“Phœbus! A curious name! There is also a Phœbus, Comte de Foix. I remember having known a wench who swore only by the name of Phœbus.”
“Come away from here,” said the priest. “I have something to say to you.”
From the moment of that troop’s passing, some agitation had pierced through the archdeacon’s glacial envelope. He walked on. Gringoire followed him, being accustomed to obey him, like all who had once approached that man so full of ascendency. They reached in silence the Rue des Bernardins, which was nearly deserted. Here Dom Claude paused.
“What have you to say to me, master?” Gringoire asked him.
“Do you not think that the dress of those cavaliers whom we have just seen is far handsomer than yours and mine?”
Gringoire tossed his head.
“I’ faith!
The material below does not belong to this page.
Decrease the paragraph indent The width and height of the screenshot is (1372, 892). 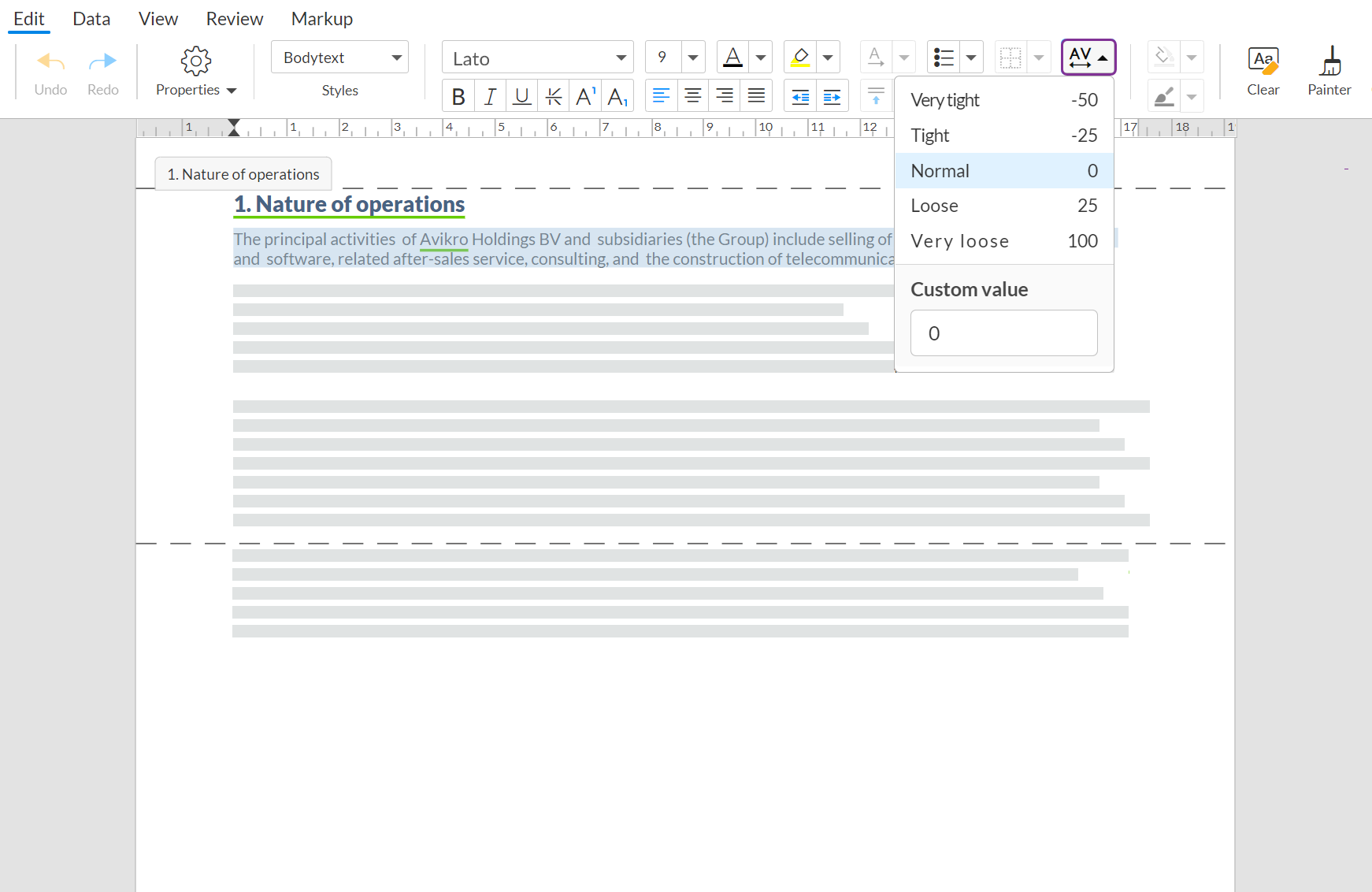[801, 95]
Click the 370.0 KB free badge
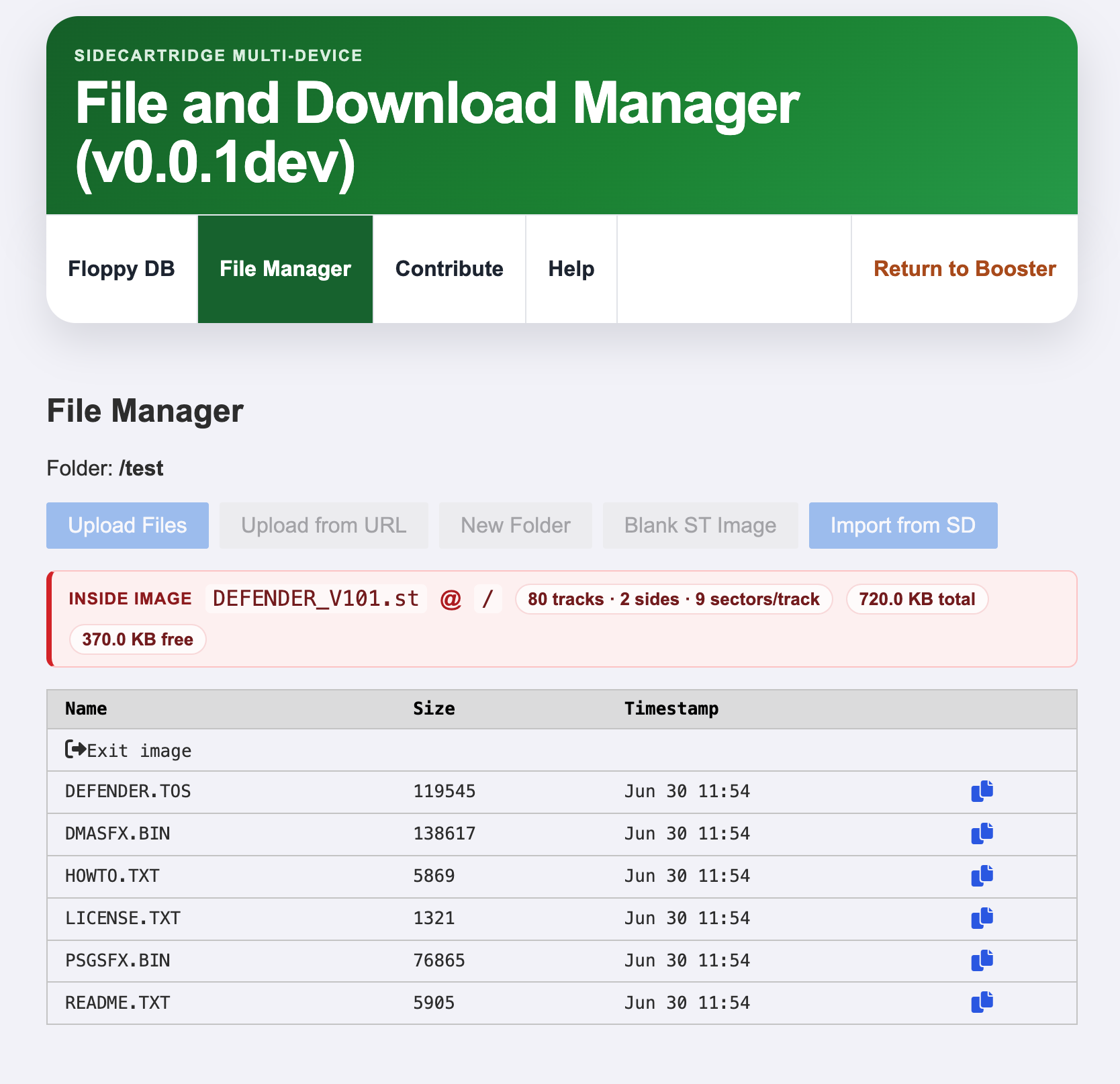Viewport: 1120px width, 1084px height. point(138,639)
I love better my red and yellow jerkin, than those scales of iron and steel. A fine pleasure to produce, when you walk, the same noise as the Quay of Old Iron, in an earthquake!”
“So, Gringoire, you have never cherished envy for those handsome fellows in their military doublets?”
“Envy for what, monsieur the archdeacon? their strength, their armor, their discipline? Better philosophy and independence in rags. I prefer to be the head of a fly rather than the tail of a lion.”
“That is singular,” said the priest dreamily. “Yet a handsome uniform is a beautiful thing.”